Southeast Missouri State University was founded in 1873; however, a lot has changed since then. What is now the university had its beginning as the Southeast Missouri State Normal School. The Normal School did not have the same buildings that we see around the University campus today, and one of the most noticeable differences is the construction of Academic Hall.
Before Academic Hall was constructed, the main campus building was the Normal School Building. The Normal School Building occupied the same hilltop as Academic Hall does today, on the site of Fort B, one of Cape Girardeau’s four Civil War forts. Over the course of its existence, from 1875 to 1902, the Normal School Building underwent a few changes with the expansion of the auditorium in 1883 and the addition of two wings in 1895. As the main campus building at the time, it housed classrooms, offices, and storage rooms. Unfortunately, the Normal School Building was destroyed by a fire in April 1902, ending its relatively short lifespan of twenty-seven years. The building that replaced it just three years later, Academic Hall, has been standing for over a century.

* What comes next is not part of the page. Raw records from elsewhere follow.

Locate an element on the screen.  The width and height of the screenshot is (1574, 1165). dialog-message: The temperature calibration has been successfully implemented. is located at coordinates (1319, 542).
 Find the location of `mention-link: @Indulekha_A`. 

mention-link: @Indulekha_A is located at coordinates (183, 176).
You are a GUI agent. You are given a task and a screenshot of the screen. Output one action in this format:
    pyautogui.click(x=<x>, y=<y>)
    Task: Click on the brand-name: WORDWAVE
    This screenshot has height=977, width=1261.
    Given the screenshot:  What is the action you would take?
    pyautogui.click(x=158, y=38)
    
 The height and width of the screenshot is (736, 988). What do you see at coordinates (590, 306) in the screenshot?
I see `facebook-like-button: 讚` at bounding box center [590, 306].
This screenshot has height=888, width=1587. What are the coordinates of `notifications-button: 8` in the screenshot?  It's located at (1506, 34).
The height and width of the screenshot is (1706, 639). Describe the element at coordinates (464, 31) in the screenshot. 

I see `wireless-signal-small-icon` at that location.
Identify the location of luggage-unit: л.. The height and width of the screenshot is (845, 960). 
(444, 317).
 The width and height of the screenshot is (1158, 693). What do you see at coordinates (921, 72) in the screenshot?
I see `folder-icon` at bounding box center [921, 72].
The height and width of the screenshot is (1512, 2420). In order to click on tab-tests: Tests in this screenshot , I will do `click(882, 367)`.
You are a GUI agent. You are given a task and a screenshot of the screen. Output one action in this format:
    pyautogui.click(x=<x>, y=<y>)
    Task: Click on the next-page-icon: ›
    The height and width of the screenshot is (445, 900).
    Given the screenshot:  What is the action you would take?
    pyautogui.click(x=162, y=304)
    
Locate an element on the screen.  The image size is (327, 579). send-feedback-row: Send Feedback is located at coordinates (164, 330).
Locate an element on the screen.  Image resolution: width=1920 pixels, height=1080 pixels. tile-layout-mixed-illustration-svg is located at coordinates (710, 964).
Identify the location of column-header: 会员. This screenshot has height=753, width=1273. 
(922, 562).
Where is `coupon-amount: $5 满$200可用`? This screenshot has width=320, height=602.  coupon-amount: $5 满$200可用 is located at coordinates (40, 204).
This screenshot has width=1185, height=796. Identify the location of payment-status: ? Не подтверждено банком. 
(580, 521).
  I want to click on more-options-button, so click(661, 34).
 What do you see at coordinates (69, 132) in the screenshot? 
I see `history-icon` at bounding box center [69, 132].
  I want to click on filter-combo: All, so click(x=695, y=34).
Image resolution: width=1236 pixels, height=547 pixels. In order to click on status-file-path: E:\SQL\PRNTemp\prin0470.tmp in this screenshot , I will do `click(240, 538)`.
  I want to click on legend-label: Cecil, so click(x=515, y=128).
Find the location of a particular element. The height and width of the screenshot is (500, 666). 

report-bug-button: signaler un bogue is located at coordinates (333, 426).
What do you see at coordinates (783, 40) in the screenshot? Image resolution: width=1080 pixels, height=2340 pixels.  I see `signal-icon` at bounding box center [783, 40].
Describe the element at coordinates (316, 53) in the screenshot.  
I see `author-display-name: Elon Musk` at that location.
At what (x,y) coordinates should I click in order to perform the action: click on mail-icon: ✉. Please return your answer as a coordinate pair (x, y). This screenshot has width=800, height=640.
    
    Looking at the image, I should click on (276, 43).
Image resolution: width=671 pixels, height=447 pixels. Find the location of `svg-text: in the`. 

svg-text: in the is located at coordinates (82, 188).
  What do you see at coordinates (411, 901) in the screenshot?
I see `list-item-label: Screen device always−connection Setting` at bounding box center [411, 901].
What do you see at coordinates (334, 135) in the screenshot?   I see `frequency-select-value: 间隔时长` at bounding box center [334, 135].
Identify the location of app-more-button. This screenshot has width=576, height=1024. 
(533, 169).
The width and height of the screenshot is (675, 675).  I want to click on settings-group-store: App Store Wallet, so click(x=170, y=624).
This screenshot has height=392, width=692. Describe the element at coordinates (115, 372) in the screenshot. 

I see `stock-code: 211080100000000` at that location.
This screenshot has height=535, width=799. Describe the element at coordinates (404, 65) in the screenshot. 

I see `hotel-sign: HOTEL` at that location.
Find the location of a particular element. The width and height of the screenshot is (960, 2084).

Academic Hall, constructed from 1902-1906, was built using limestone and was topped with a copper sheathed dome. Academic Hall was the new central building on campus and was meant to replace the Normal School Building. However, unlike the Normal School Building, this new construction was no longer the only building on campus. At its completion, Academic Hall was accompanied by what are known today as the Art Building, Carnahan Hall, Albert and Leming Halls. Although, Albert and Leming are no longer standing. Still under construction in 1906, was what is known today the Serena Building. Academic Hall no longer had to serve all of the school’s purposes anymore with the new buildings and halls that could house various offices and classrooms. Now, over 110 years later, Academic Hall still stands and was recently renovated, from 2012 to 2013. Most of the building’s historic interior features were preserved with the renovation and therefore the historic character of the building has been preserved.
Special Collections and Archives is fortunate to house several documents, photos, plans and other materials that document the Normal School Building, the transition from Normal School Building to Academic Hall, and the history of every other building on campus. One of the Special Collections and Archives’ most valuable resources on the subject of university buildings, and where the most of this information and photos originate, is the University Buildings and Grounds Collection. The collection contains documents on everything from the earliest campus plans to the River Campus. Anyone interested in more information on the Normal School Building, Academic Hall, or any other University building should take the time to browse this collection and its vast, varied content. Another valuable resource for learning more about the University’s history is the book Normal to University: A Century of Service, by Dr. Arthur H. Mattingly. Special Collections and Archives, Room 306 Kent Library, has several copies of this manuscript available for reading as well as several copies in the main collection that may be checked out.